A ranger clears the road through Byfield on the Monday after Cyclone Marcia tore through the National Park. photo contributed
A ranger clears the road through Byfield on the Monday after Cyclone Marcia tore through the National Park. photo contributed Contributed

From rainforest to a Hiroshima look, Byfield is mending

AS EACH day passes, Rod Taylor says Byfield residents are slowly getting back on their feet.

But there's still a long way to go.

Rod, who owns the Byfield General Store with wife Ellen, said the devastation Cyclone Marcia had caused to the forest was like a bomb going off.

"People have just been in despair," Rod said.

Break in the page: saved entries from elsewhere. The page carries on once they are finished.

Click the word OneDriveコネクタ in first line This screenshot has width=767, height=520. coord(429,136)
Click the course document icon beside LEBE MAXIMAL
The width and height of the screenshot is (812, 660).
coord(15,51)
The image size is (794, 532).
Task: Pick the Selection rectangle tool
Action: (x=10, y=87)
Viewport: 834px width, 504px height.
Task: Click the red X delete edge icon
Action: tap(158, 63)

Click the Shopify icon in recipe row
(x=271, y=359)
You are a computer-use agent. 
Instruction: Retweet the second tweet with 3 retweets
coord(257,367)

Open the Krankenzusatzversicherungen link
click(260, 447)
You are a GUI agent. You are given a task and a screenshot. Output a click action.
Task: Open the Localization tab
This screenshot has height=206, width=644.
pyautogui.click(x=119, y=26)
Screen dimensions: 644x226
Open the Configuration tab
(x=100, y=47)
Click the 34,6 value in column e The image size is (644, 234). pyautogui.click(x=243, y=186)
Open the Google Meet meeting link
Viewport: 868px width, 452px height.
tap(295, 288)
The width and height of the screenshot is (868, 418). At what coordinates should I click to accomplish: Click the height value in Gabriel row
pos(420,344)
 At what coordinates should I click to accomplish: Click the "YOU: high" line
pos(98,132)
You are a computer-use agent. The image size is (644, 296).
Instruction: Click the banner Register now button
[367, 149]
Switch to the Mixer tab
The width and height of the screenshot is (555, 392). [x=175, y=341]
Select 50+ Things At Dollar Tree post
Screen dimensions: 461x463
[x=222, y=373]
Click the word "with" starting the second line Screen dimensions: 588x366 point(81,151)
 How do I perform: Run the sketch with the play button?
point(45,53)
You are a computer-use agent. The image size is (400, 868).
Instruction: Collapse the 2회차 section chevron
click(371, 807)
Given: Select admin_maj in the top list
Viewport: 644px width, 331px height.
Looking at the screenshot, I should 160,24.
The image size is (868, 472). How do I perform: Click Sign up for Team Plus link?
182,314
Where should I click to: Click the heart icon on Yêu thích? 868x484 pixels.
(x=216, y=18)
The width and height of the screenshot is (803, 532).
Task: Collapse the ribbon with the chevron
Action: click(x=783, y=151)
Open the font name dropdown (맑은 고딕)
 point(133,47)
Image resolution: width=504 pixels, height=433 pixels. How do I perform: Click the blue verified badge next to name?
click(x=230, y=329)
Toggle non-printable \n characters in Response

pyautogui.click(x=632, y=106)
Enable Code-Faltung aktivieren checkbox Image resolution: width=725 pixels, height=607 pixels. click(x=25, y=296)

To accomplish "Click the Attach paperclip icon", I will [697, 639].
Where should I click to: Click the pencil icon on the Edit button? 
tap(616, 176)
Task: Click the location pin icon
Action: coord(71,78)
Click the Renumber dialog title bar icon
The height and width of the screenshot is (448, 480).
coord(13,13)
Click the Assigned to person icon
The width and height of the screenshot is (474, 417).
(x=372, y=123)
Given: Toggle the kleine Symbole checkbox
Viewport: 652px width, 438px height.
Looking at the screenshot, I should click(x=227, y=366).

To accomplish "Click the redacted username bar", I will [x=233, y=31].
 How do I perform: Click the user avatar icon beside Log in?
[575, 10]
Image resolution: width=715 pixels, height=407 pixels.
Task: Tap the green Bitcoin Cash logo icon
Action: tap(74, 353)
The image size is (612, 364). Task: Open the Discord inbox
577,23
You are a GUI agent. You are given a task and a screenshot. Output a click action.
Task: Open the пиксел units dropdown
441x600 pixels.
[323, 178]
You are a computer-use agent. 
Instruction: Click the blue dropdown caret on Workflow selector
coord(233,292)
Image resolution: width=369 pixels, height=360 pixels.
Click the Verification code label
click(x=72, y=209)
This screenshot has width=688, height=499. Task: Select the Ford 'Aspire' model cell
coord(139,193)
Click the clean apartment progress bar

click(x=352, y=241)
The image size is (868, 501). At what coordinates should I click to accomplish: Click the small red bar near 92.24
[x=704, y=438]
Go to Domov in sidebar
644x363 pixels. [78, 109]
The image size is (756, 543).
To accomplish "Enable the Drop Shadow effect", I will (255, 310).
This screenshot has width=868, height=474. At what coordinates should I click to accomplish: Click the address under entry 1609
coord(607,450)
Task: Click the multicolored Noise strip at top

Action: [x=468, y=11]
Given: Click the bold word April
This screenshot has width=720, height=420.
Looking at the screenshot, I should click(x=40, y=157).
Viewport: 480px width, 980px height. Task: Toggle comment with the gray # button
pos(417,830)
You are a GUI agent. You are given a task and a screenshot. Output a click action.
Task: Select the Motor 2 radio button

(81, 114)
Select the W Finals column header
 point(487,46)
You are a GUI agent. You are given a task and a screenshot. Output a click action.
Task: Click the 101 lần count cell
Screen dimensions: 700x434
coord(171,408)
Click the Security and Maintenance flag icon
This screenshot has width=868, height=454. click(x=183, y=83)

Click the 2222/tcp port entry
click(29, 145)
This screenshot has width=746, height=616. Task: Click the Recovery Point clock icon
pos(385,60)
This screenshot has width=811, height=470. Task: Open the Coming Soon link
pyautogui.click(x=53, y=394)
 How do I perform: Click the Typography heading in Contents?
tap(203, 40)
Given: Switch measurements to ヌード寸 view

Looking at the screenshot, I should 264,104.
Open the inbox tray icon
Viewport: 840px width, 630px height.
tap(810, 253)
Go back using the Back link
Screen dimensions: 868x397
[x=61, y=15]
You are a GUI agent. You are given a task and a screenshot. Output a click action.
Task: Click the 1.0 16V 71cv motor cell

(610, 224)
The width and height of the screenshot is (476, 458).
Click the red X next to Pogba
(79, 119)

"I'm looking around and there are still trees everywhere.

"I haven't had time to look into my place yet.

"The whole environment has been changed. It's gone from a nice lush rainforest to having a Hiroshima look about it.

"There's so much work that must be done," he said. "It comes down to a lot of heavy equipment and a lot of people.

"We're certainly on the recovery mode.

"It's a daunting task.

"We've had the army up here, which was fantastic, putting fire breaks in, which is our biggest worry at the moment now," he said.

"You don't really get an idea of the ferocity of it until you've seen it up here.

"All local businesses are working overtime trying to get things back in order."

But Rod said it was clear life would not return to normal for everyone.

"Some people won't recover," he said.

"Their farms have been growing for 40-odd years and they've been wiped out."

Rod said he would have liked to see emergency services and other agencies respond quicker to their neck of the woods, but understood the enormity of the situation.

"I know we don't deal with cyclones every day and when they review the cyclone, hopefully they can look at the strategies they have in place and see what could be improved," he said.